Very little happens in Teletubbyland and what does happens twice - "Again! Again! Again!" is a major line of dialogue. This repetition has a marked effect on the pace which is a little less urgent than a lollop. The Teletubbies love this but then they love everything in their techno-world. They love the TVs in their stomachs controlled by the magic Windmill. They love the Voice Trumpets who periodically pop out of the grass to announce one thing or another. Most of all they love hanging out in the techno-dome with Noo Noo the vacuum cleaner and eating Tubby toast and custard. Big events of the day are having Big Hugs, saying "Eh-Oh" and Tubby Bye Byes. If this sounds rather idiotic, think again. It's just that you have to be a toddler to appreciate the intellectual rigour. "This is a learning level that we cannot remember," says children's literature expert Nicholas Tucker.
Creator Anne Wood is a veteran of children's television and devised the creatures by marrying the beloved teddy bear with the shape of a baby in nappies. The world may seem technologically bizarre to us but it doesn't look that way to a baby who lives in a household full of weird machines. Everything has been thought through from a baby's point of view, from the repetition to the language to the decision to exclude anything that is scary or even upsetting. "There's enough of that in the world already," says Ms Wood.
This will be a particularly good Christmas for Ms Wood who is said to have bet her small company on the show that cost pounds 8.5m to make. That bet paid off - both in merchandising and deals such as selling the show to Public Service Broadcasting in the US - but it was a huge risk.
There is something reassuring for grown-ups in the fact that Teletubbyland really is so very strange in reality too. "The show is so bizarre that is has a Monty Python ring to it," says developmental psychologist Charlie Lewis.
Nicholas Tucker also admits to seeing the show, though he has an excuse in the form of his 18-month grandchild. "It's slow, benign and repetitive. Children love that." It's easy to say that now. If only someone had said it last January.
Tubby facts
Carbon dioxide build-up means the actors who play the Teletubbies can last no more than 10 minutes without taking their heads off.

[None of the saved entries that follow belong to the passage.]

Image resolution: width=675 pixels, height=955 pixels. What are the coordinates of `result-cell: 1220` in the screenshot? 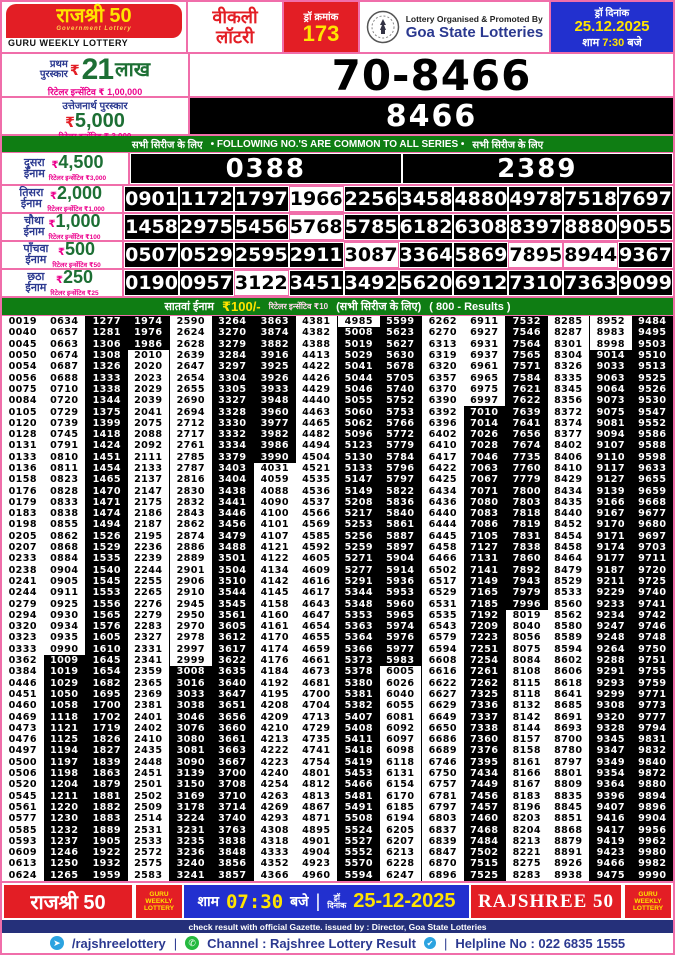 It's located at (64, 808).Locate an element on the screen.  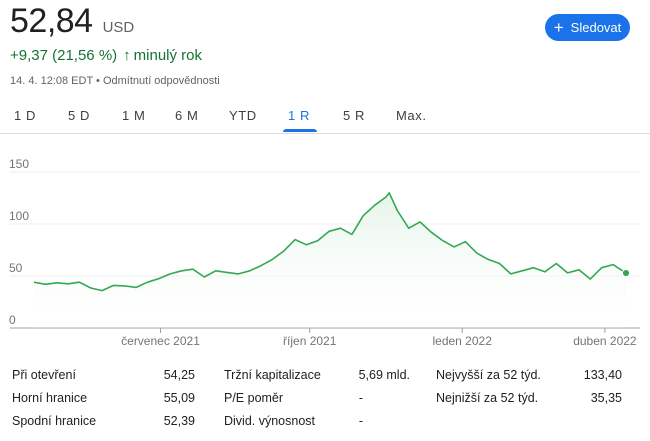
stat-value: 55,09 is located at coordinates (179, 398). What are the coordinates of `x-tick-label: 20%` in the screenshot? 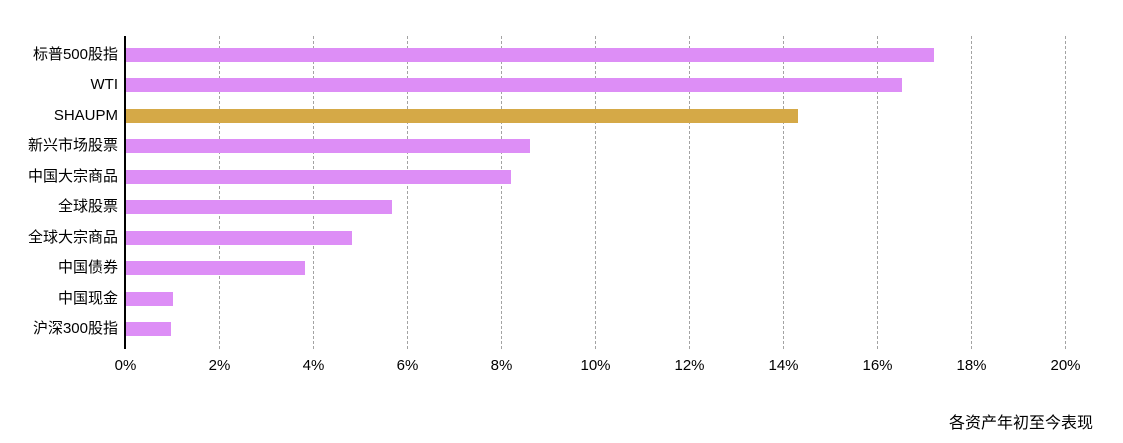 It's located at (1066, 366).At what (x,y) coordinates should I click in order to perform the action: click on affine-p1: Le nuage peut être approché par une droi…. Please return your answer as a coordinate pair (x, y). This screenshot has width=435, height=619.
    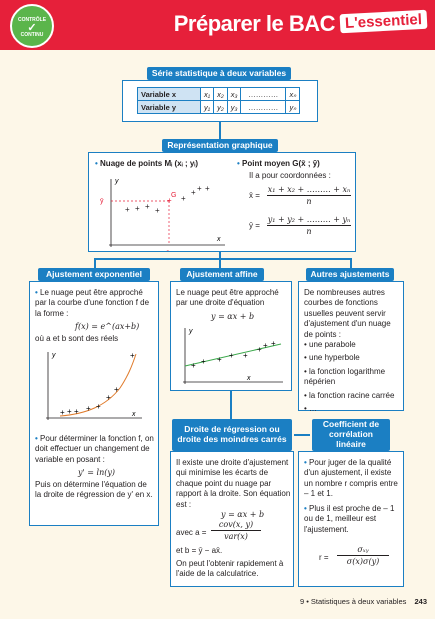
    Looking at the image, I should click on (228, 298).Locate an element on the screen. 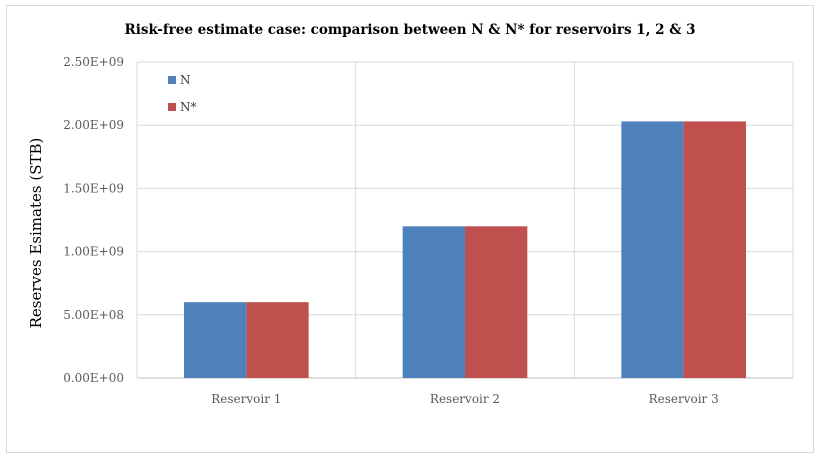 This screenshot has width=820, height=460. y-tick-label: 2.50E+09 is located at coordinates (94, 62).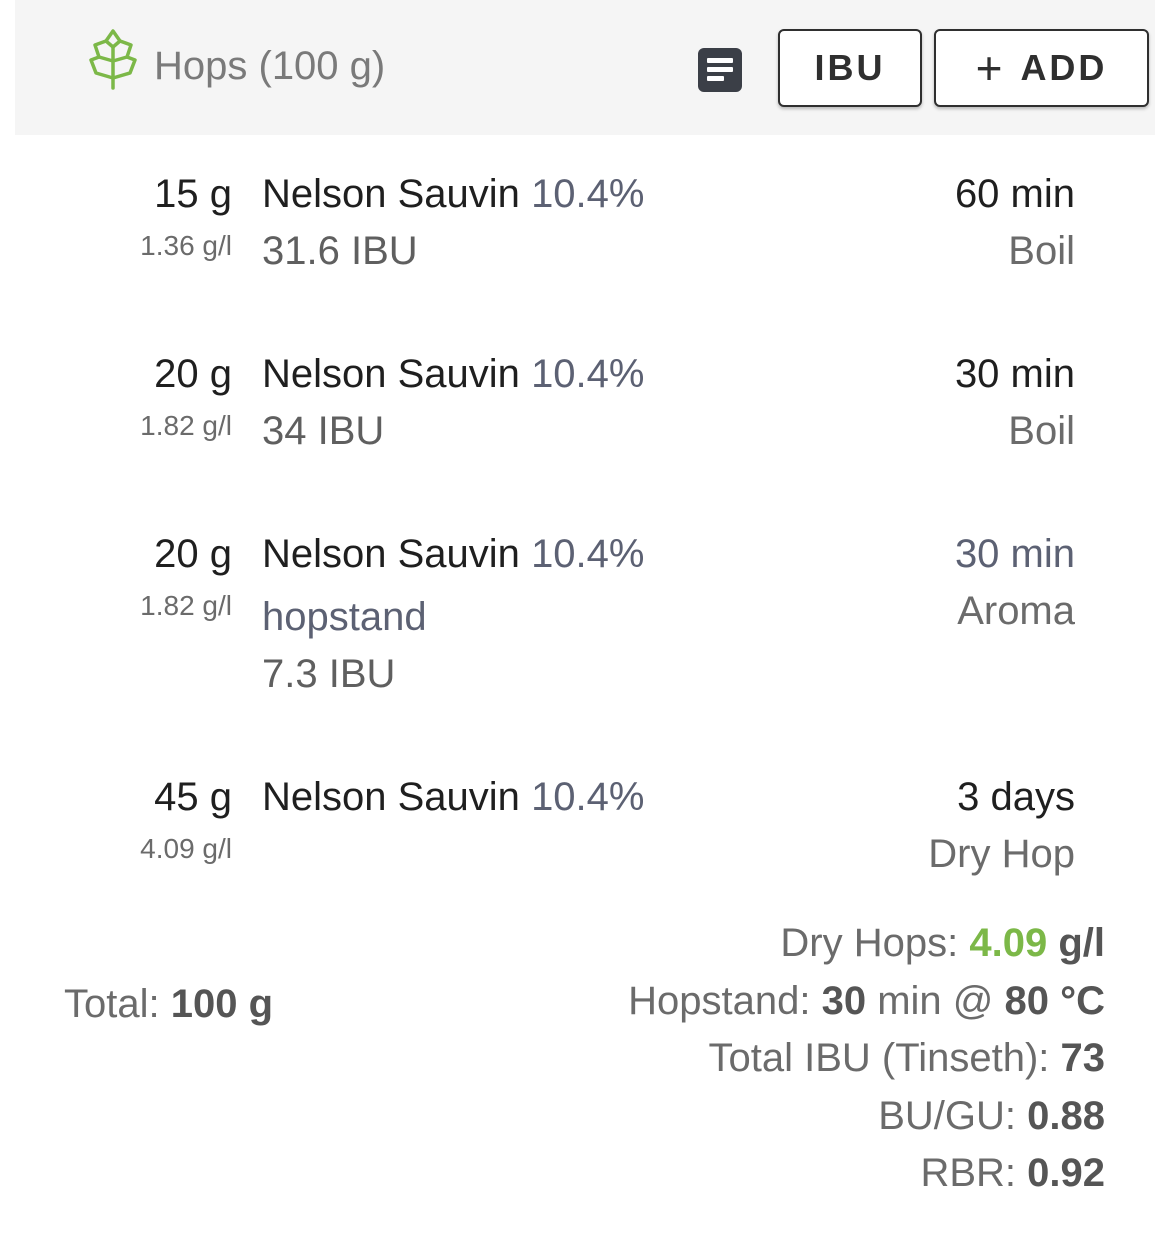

Noo-Noo the vacuum cleaner is big enough to carry a small man inside who operates it via a television monitor.
The Sun Baby who rises and laughs over Teletubbyland is in fact Jessica Smith, 2, from Edinbridge in Kent.
Midlands couple Jagdish and Kamlesh Sohpal named their new baby Laa- Laa in October on the advice of their two-year-old daughter Geeta.
Teletubbies survive on a diet of pink custard and toast.
Filming takes 10 hours a day, with one hour for lunch.
Teletubby creator Anne Wood has refused to allow adult-sized T-shirts. "It's not for adults," she has said. "I want it to be seen purely as a programme for little children."
Costumes are made of a Babygro fabric that after washing can take up to eight hours to refluff (this is done by wardrobe girls using dog combs).
The actual characters are huge - Dipsy, for instance, is reported to be (with hat) nearly 10ft tall in reality.
The only way to disguise the fact they are giants is to make everything else on set big too - even the rabbits are Flemish and British giants which can grow up to two stone in weight.